- _GOAL OF THE EXERCISE_:
From the listing below, copy out every line from the one containing "Select the Materials tab" through the end of the listing, both ends included, and leave the pictures out of your answer.

- _DATA ROWS_:

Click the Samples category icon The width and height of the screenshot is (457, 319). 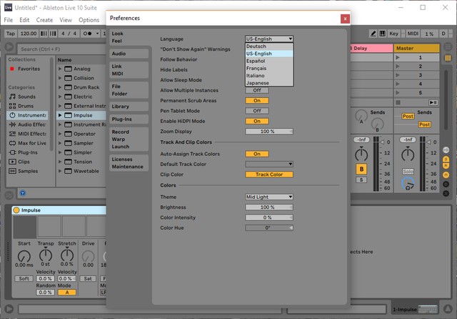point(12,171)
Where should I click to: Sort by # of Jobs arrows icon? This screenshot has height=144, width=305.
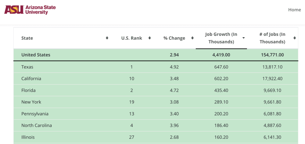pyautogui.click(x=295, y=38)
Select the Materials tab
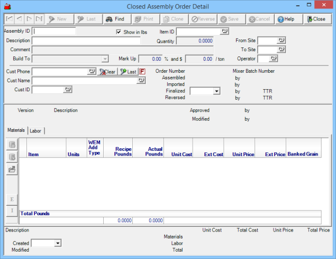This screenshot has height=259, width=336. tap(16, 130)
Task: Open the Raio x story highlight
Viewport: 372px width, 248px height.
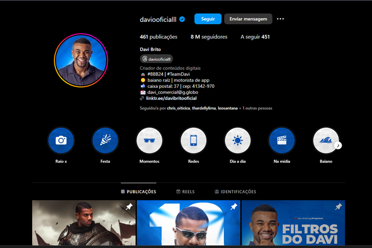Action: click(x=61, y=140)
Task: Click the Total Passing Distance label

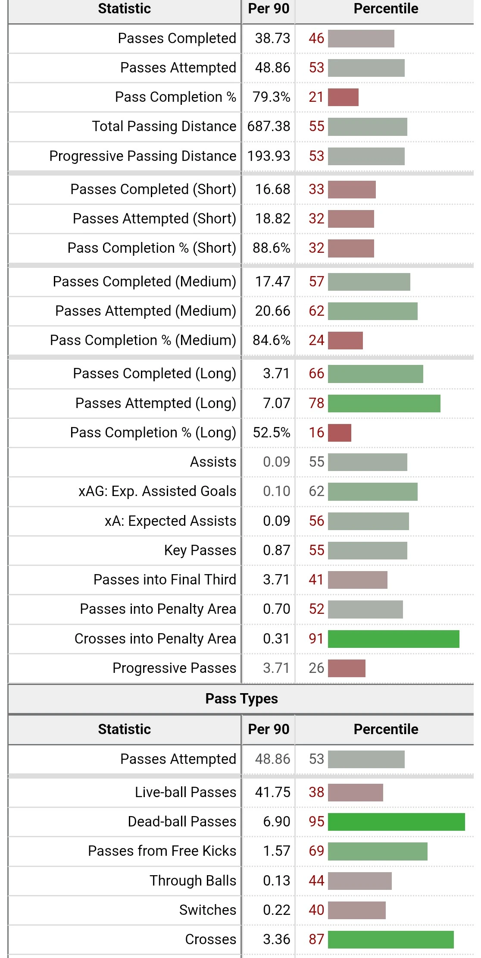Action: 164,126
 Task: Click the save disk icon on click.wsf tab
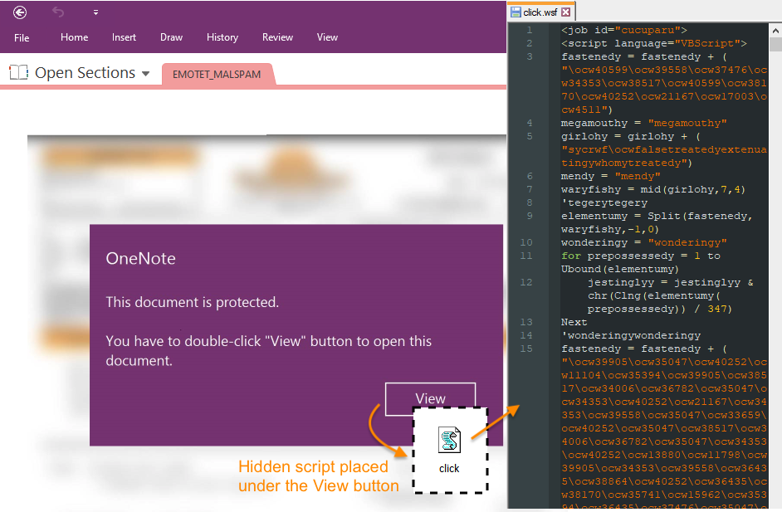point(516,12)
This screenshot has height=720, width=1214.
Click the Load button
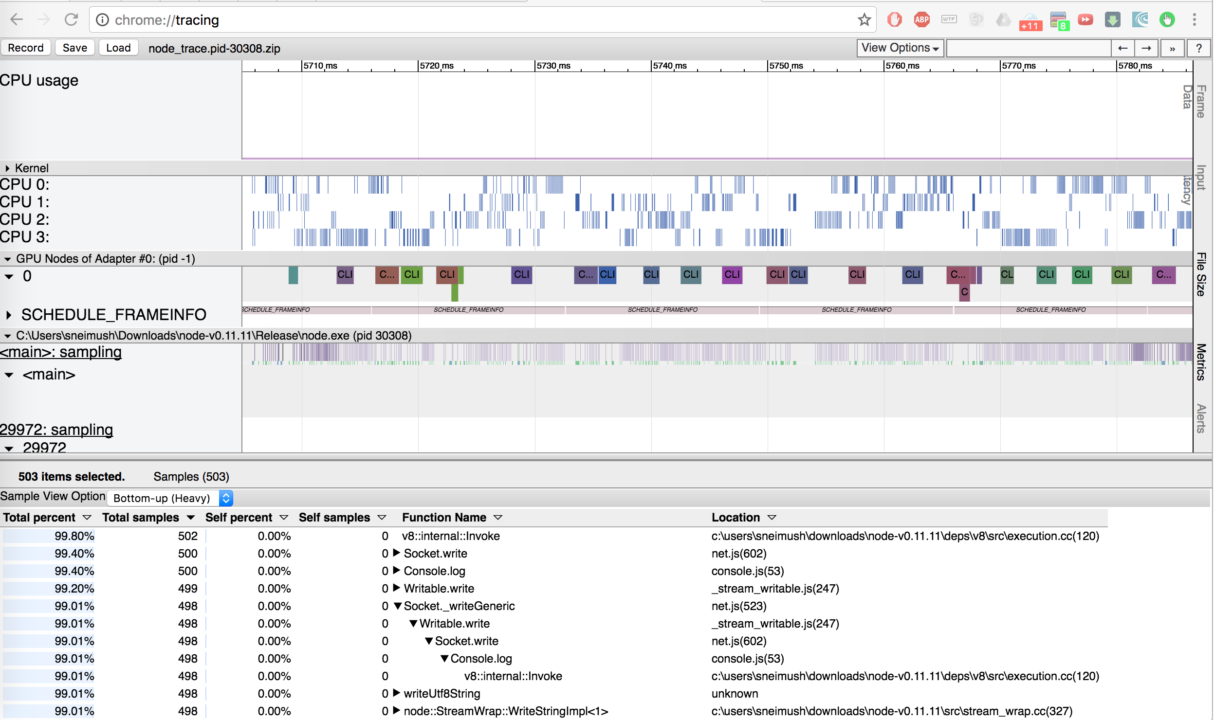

- _RESULT OF THIS EXERCISE_:
Select the Materials tab
This screenshot has height=259, width=336. tap(16, 130)
Task: Open the Raio x story highlight
Viewport: 372px width, 248px height.
Action: click(x=61, y=140)
Task: Click the Total Passing Distance label

Action: 164,126
 Task: Click the save disk icon on click.wsf tab
point(516,12)
This screenshot has height=720, width=1214.
Click the Load button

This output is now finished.